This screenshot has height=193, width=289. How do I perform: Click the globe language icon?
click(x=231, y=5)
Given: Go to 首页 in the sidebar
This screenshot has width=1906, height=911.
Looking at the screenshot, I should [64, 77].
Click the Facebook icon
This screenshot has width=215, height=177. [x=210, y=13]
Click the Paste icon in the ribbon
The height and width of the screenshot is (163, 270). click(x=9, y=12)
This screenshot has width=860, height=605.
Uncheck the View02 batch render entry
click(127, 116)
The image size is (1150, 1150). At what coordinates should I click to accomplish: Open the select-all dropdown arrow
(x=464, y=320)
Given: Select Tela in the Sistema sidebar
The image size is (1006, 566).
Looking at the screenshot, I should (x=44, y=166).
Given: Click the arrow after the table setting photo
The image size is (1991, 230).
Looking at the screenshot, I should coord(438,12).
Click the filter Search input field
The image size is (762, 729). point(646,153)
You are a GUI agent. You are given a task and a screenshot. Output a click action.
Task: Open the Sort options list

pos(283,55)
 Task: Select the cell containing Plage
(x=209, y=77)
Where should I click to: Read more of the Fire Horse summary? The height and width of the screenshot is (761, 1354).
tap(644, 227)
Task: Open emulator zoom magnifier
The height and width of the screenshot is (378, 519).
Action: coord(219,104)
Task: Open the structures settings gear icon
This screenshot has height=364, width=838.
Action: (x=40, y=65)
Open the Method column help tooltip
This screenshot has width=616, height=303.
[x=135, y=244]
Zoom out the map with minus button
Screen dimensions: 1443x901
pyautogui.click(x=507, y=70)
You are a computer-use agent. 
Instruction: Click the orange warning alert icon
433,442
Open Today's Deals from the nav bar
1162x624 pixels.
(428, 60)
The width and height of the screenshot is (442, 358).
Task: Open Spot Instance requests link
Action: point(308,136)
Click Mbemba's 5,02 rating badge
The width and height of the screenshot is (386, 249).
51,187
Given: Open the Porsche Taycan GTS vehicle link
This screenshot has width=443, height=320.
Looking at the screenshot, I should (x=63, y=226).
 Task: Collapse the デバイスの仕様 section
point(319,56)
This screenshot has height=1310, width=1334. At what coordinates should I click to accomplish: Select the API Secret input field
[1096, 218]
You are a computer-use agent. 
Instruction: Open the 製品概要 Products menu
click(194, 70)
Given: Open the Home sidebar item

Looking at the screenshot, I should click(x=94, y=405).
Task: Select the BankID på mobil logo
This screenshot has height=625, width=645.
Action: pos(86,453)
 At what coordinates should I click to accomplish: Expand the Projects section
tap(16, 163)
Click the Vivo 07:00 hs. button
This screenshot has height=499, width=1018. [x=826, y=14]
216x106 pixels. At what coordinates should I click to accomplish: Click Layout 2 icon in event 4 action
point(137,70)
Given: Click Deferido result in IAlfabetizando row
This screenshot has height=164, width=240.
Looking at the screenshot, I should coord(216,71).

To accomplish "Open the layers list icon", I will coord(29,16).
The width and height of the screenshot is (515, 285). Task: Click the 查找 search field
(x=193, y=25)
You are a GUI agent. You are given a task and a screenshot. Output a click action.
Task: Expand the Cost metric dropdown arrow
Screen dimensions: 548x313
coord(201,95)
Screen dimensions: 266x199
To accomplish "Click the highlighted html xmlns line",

*-*-*

= What needs to be done =
Give the listing again in its entirety, exactly as written.

= Exercise solution =
This screenshot has height=193, width=289. How do I perform: Click the globe language icon?
click(x=231, y=5)
Given: Go to 首页 in the sidebar
This screenshot has width=1906, height=911.
Looking at the screenshot, I should [64, 77].
Click the Facebook icon
This screenshot has width=215, height=177. [x=210, y=13]
Click the Paste icon in the ribbon
The height and width of the screenshot is (163, 270). click(x=9, y=12)
This screenshot has width=860, height=605.
Uncheck the View02 batch render entry
click(127, 116)
The image size is (1150, 1150). At what coordinates should I click to accomplish: Open the select-all dropdown arrow
(x=464, y=320)
Given: Select Tela in the Sistema sidebar
The image size is (1006, 566).
Looking at the screenshot, I should (x=44, y=166).
Given: Click the arrow after the table setting photo
The image size is (1991, 230).
Looking at the screenshot, I should coord(438,12).
Click the filter Search input field
The image size is (762, 729). point(646,153)
You are a GUI agent. You are given a task and a screenshot. Output a click action.
Task: Open the Sort options list

pos(283,55)
 Task: Select the cell containing Plage
(x=209, y=77)
Where should I click to: Read more of the Fire Horse summary? The height and width of the screenshot is (761, 1354).
tap(644, 227)
Task: Open emulator zoom magnifier
The height and width of the screenshot is (378, 519).
Action: coord(219,104)
Task: Open the structures settings gear icon
This screenshot has height=364, width=838.
Action: (x=40, y=65)
Open the Method column help tooltip
This screenshot has width=616, height=303.
[x=135, y=244]
Zoom out the map with minus button
Screen dimensions: 1443x901
pyautogui.click(x=507, y=70)
You are a computer-use agent. 
Instruction: Click the orange warning alert icon
433,442
Open Today's Deals from the nav bar
1162x624 pixels.
(428, 60)
The width and height of the screenshot is (442, 358).
Task: Open Spot Instance requests link
Action: point(308,136)
Click Mbemba's 5,02 rating badge
The width and height of the screenshot is (386, 249).
51,187
Given: Open the Porsche Taycan GTS vehicle link
This screenshot has width=443, height=320.
Looking at the screenshot, I should (x=63, y=226).
 Task: Collapse the デバイスの仕様 section
point(319,56)
This screenshot has height=1310, width=1334. At what coordinates should I click to accomplish: Select the API Secret input field
[1096, 218]
You are a computer-use agent. 
Instruction: Open the 製品概要 Products menu
click(194, 70)
Given: Open the Home sidebar item

Looking at the screenshot, I should click(x=94, y=405).
Task: Select the BankID på mobil logo
This screenshot has height=625, width=645.
Action: pos(86,453)
 At what coordinates should I click to accomplish: Expand the Projects section
tap(16, 163)
Click the Vivo 07:00 hs. button
This screenshot has height=499, width=1018. [x=826, y=14]
216x106 pixels. At what coordinates should I click to accomplish: Click Layout 2 icon in event 4 action
point(137,70)
Given: Click Deferido result in IAlfabetizando row
This screenshot has height=164, width=240.
Looking at the screenshot, I should coord(216,71).

To accomplish "Open the layers list icon", I will coord(29,16).
The width and height of the screenshot is (515, 285). Task: Click the 查找 search field
(x=193, y=25)
You are a GUI agent. You are given a task and a screenshot. Output a click action.
Task: Expand the Cost metric dropdown arrow
Screen dimensions: 548x313
coord(201,95)
Screen dimensions: 266x199
To accomplish "Click the highlighted html xmlns line",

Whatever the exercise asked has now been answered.